While most episodes of Nashville explore either the professional or personal lives of a slew of musicians, this week’s offering was the perfect blend of the two. It wasn’t a balancing act, but instead brought both worlds together.
Rayna and Juliette’s tour is in New York City, and both have family members with them. Rayna brought daughters, who see all of the glitz and glam and want to be rock stars when they grow up. There’s a terrific moment when Rayna admits to her sister that she doesn’t want to see her daughters ripped apart by the business, alluding to the fact that it almost did the same to her. She does tell them she wants them to take time to develop their talents and not just jump into things so young. This culminates in the two playing “Ho Hey” during soundcheck at the Barclays Center. Gotta love when The Lumineers get some props.
Juliette finally accepts her mother into her life, and all seems to be going well. Only the starlet gets sidetracked by her drive to take control of her business profile and tries to secure a more adult sponsor because she’s done selling cheap perfume to tweens. Her mother may seem like a nuisance, and at first she was definitely a trainwreck, but in previous weeks we have seen the recovering drug addict turn into a subtle force on the show. Her insecurities are displayed perfectly in fleeting moments, and viewers should now be able to fully understand the emotions she is feeling.
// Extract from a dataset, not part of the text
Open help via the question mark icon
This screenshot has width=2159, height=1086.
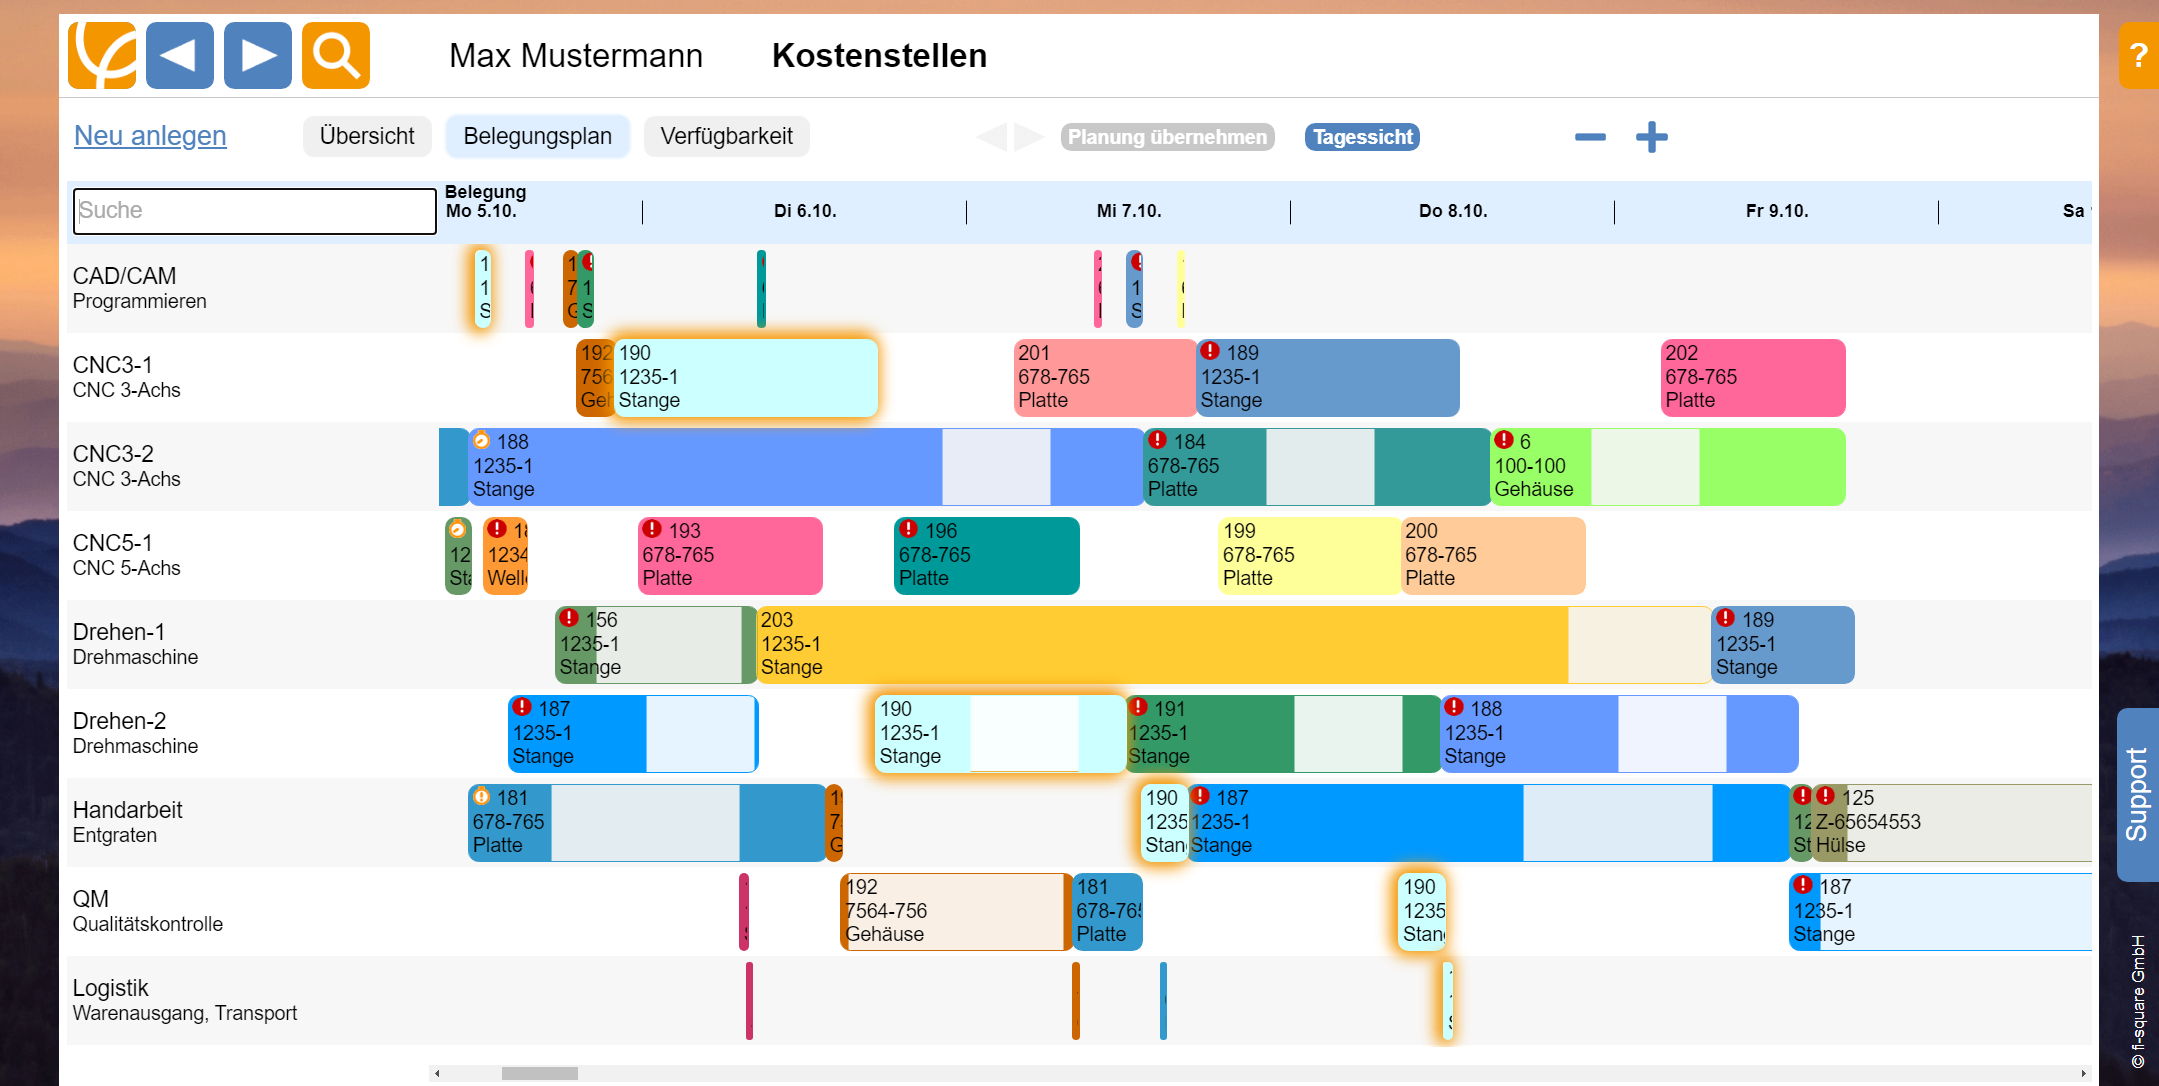[2138, 56]
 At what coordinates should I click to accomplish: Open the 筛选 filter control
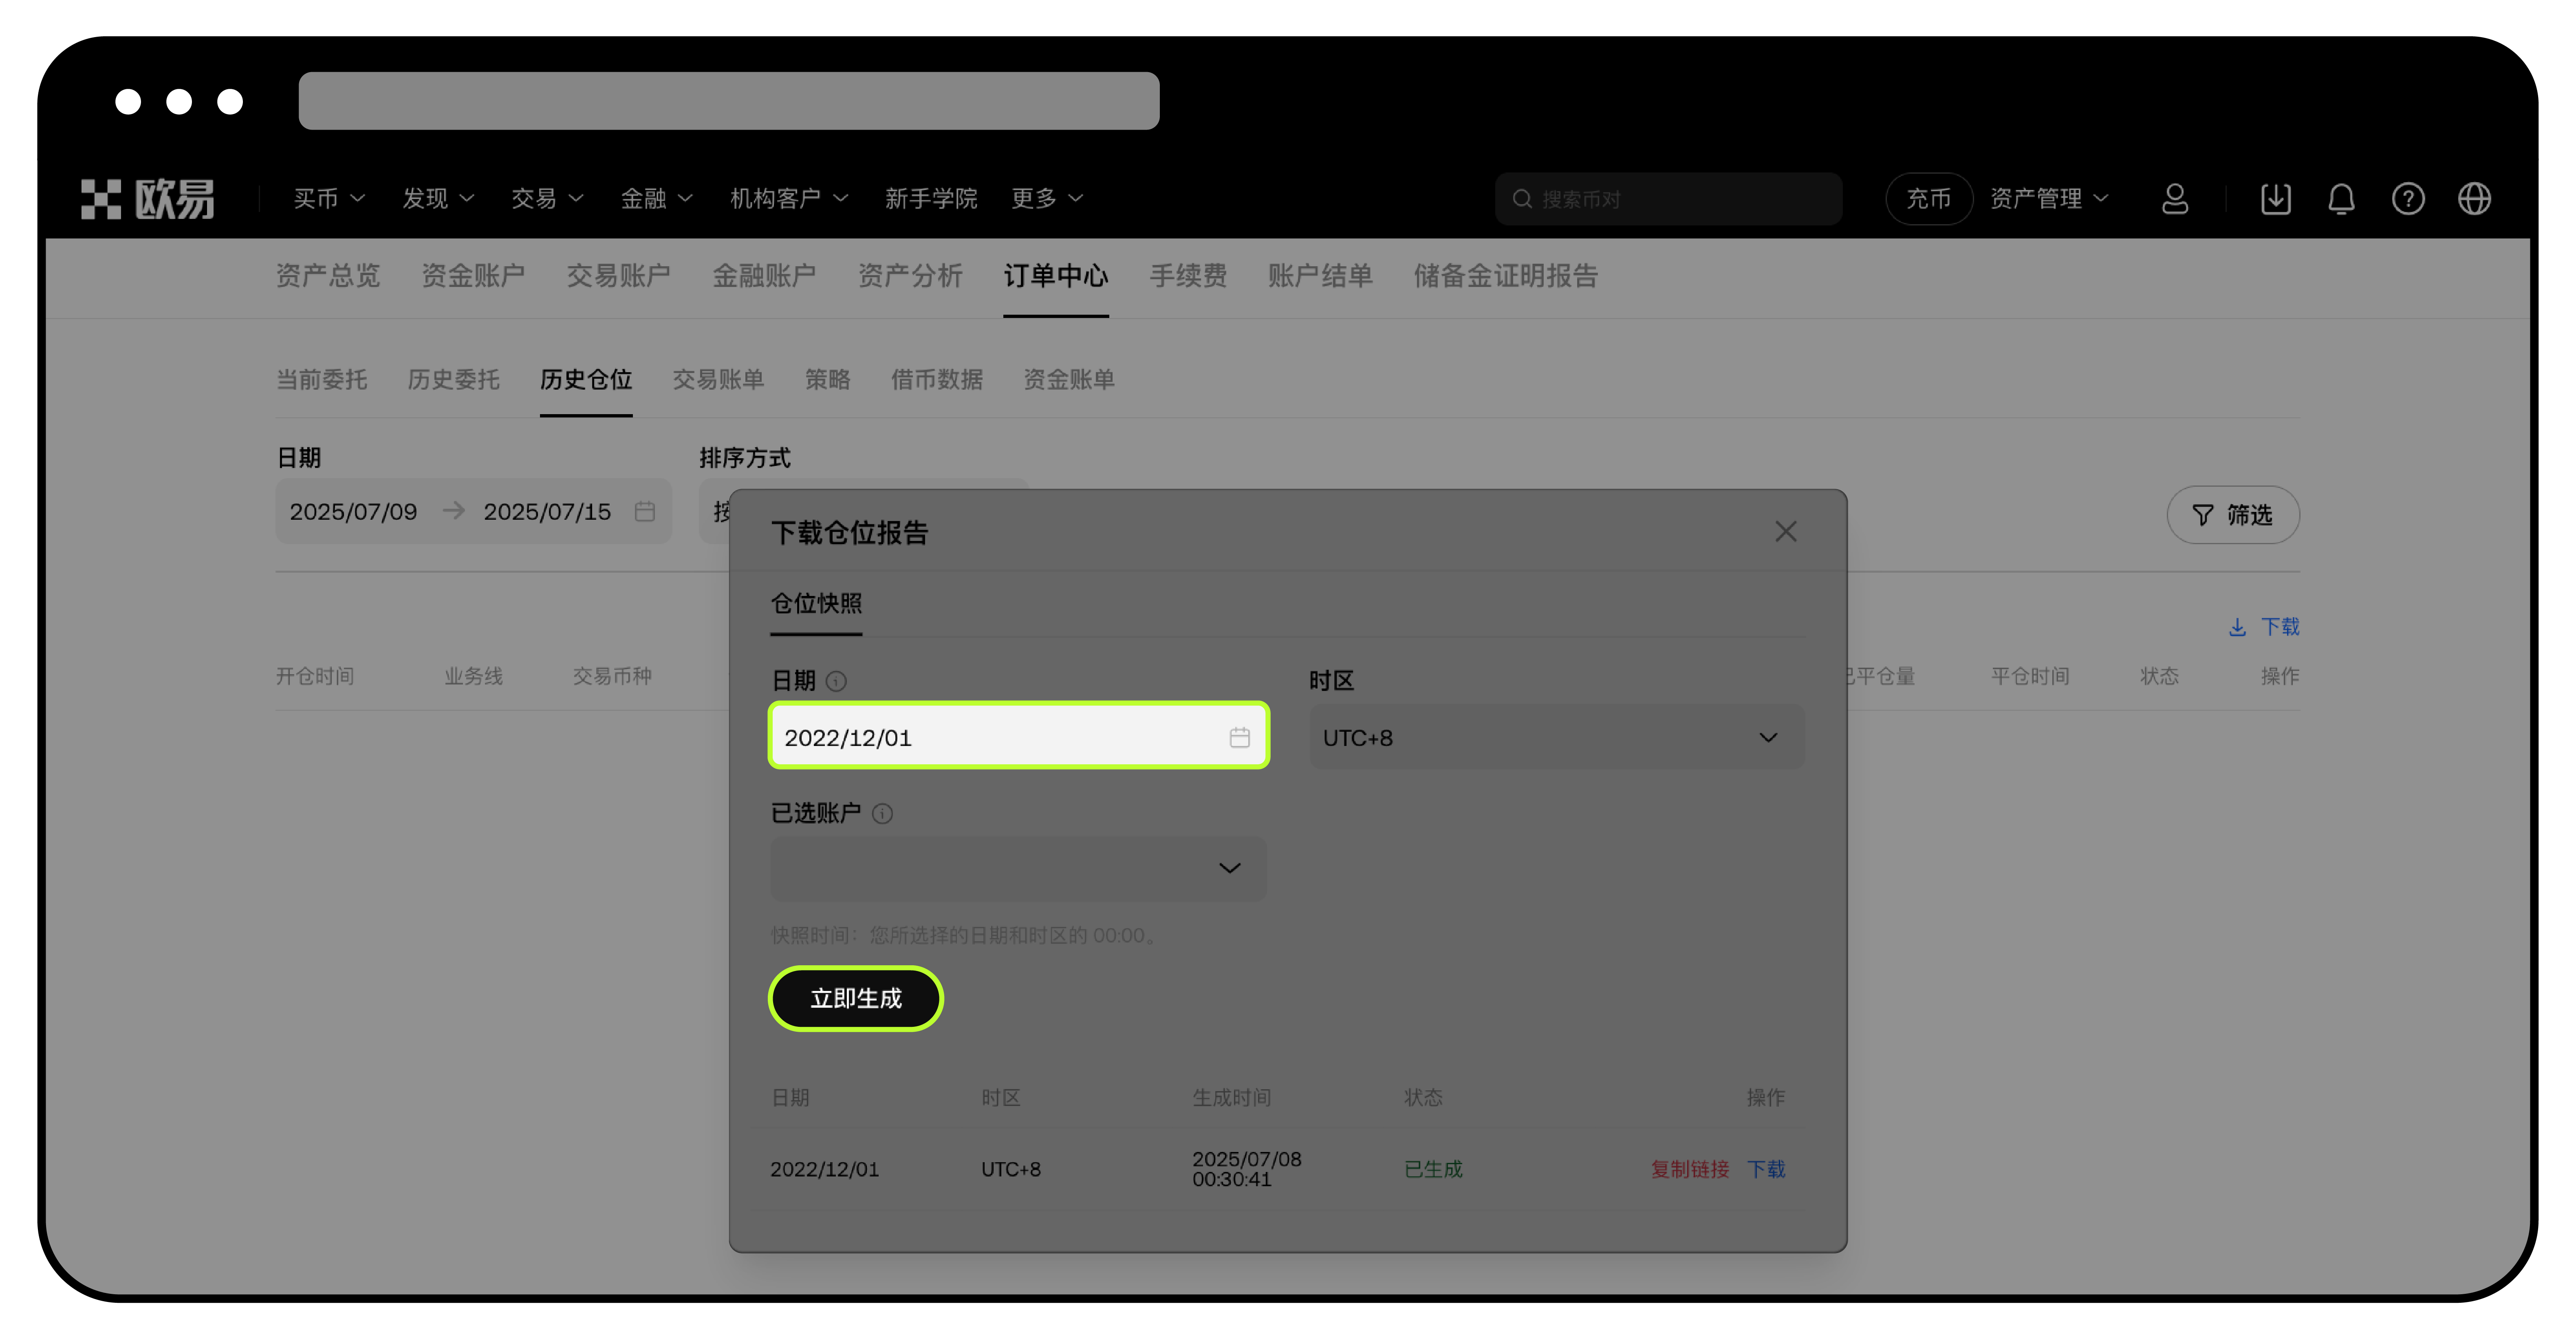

While that is going on in the Big Apple, there’s a lot of turmoil back in Nashville. Gunnar and Scarlett’s relationships—their romantic one and their songwriting partnership—hit a rough patch. She has kept Rayna’s offer a secret as she’s been scrambling to convince the label to sign him as well. He’s upset and treats her poorly for the second time in three episodes. This time he chooses to hang with their new neighbor, a humble hunk, and ignore her all night. I definitely suspect a new love triangle brewing now that Avery is out of their lives. He’s on the outs with everyone in the local scene after his rise and subsequent burn out. It’s was a great step away from his manager storyline without dropping it completely, and there’s definitely room for the character to grow now that he’s not stuck with that egregious plot.
There’s even some good plot development with Deacon and his veterinarian girlfriend and Teddy’s battle with his ex-father-in-law. The budding relationship deals with the typical trust arc without dragging down the rest of the episode. It’s nice to see Deacon happy for once, but there’s no way this can last. On the flipside, the new Mayor of Nashville has an uphill battle to fight and this episode definitely set up a mountain of drama for the rest of the show to deal with as well.
It was a good episode that wrapped in an even better way. Juliette finally grows up and dedicates a song to her mother. All of the characters have grown along with the show, which continues to solidify itself as one of the strongest new dramas.